## INFORMATION
▬▬▬▬▬▬▬▬▬▬

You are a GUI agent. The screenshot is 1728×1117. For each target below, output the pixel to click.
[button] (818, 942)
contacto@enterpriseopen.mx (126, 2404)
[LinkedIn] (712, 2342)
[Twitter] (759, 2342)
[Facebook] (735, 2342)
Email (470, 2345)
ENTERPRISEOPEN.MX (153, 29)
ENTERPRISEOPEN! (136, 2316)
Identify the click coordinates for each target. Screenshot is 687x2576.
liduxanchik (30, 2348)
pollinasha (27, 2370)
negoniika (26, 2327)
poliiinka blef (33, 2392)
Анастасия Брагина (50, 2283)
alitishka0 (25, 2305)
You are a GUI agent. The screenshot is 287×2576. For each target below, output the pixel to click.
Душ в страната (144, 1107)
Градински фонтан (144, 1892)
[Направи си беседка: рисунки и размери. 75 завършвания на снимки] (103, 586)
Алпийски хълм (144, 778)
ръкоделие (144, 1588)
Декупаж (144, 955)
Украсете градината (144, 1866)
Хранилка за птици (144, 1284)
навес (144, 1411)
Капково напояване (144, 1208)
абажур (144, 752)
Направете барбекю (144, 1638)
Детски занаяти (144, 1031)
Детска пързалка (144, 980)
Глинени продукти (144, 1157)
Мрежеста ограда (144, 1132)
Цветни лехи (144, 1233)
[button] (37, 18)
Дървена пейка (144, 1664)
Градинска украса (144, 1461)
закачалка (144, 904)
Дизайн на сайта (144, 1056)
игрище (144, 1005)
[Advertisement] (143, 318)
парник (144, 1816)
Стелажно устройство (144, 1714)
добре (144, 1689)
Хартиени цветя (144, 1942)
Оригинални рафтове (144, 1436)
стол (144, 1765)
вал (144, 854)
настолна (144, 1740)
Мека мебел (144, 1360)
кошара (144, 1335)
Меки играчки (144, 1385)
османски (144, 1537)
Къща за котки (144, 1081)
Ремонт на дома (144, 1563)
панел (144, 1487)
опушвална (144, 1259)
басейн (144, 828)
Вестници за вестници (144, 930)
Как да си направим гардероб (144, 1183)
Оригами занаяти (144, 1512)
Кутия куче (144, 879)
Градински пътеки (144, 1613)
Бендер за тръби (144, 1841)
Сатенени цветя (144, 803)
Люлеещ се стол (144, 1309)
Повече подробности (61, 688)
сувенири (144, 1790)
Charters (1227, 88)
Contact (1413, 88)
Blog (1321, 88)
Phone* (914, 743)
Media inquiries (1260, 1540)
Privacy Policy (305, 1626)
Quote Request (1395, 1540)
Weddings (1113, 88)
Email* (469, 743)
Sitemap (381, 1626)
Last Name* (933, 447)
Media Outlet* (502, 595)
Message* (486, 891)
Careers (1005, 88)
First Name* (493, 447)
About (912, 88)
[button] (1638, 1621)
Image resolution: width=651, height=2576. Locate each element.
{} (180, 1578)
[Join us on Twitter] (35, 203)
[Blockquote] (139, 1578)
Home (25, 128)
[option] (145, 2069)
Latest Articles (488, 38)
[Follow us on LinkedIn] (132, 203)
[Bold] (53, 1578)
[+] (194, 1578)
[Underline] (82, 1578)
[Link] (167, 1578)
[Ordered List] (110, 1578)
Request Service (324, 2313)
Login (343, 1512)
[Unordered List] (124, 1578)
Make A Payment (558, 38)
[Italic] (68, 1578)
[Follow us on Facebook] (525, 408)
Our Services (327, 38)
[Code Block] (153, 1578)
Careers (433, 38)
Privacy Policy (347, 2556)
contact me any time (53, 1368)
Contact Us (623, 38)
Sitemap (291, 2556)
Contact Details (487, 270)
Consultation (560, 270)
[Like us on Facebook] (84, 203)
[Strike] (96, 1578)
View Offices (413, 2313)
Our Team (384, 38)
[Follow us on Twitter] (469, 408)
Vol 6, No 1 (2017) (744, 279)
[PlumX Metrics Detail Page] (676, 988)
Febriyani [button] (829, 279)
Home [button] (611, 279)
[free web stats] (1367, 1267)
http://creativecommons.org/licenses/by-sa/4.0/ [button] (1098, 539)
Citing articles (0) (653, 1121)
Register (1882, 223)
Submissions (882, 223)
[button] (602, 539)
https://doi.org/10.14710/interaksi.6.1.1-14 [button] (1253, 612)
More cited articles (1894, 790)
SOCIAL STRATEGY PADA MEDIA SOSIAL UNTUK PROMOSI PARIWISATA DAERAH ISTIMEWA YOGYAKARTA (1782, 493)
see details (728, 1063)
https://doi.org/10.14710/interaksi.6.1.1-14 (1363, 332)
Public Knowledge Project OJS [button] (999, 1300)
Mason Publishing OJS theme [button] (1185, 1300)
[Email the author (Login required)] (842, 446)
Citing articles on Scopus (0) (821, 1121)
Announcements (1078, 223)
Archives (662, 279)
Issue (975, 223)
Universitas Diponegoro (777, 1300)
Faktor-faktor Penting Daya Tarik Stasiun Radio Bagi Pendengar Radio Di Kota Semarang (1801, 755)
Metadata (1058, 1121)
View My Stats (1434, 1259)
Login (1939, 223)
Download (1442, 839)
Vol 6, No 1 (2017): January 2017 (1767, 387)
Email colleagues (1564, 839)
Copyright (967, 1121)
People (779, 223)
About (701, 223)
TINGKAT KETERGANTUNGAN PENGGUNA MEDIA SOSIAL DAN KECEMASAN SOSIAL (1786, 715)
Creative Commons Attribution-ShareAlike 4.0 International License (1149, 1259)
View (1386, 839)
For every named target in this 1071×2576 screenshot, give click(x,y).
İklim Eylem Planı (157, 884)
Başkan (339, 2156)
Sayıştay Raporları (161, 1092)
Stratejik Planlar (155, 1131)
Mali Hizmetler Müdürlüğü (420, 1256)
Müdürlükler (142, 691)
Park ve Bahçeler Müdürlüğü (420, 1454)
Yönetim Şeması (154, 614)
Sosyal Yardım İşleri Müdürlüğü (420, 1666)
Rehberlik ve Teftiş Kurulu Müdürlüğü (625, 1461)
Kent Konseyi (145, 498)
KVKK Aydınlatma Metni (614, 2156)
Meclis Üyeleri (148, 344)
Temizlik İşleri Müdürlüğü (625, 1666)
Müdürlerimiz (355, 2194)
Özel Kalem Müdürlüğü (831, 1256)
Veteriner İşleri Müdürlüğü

▬▬▬▬▬▬▬▬▬▬

Each line from the one with "KVKK Aydınlatma Metni (614, 2156)" through the last line of the records above must be retyped exactly, and no other line may be given.

## SOLUTION TO THIS PROBLEM
KVKK Aydınlatma Metni (614, 2156)
Meclis Üyeleri (148, 344)
Temizlik İşleri Müdürlüğü (625, 1666)
Müdürlerimiz (355, 2194)
Özel Kalem Müdürlüğü (831, 1256)
Veteriner İşleri Müdürlüğü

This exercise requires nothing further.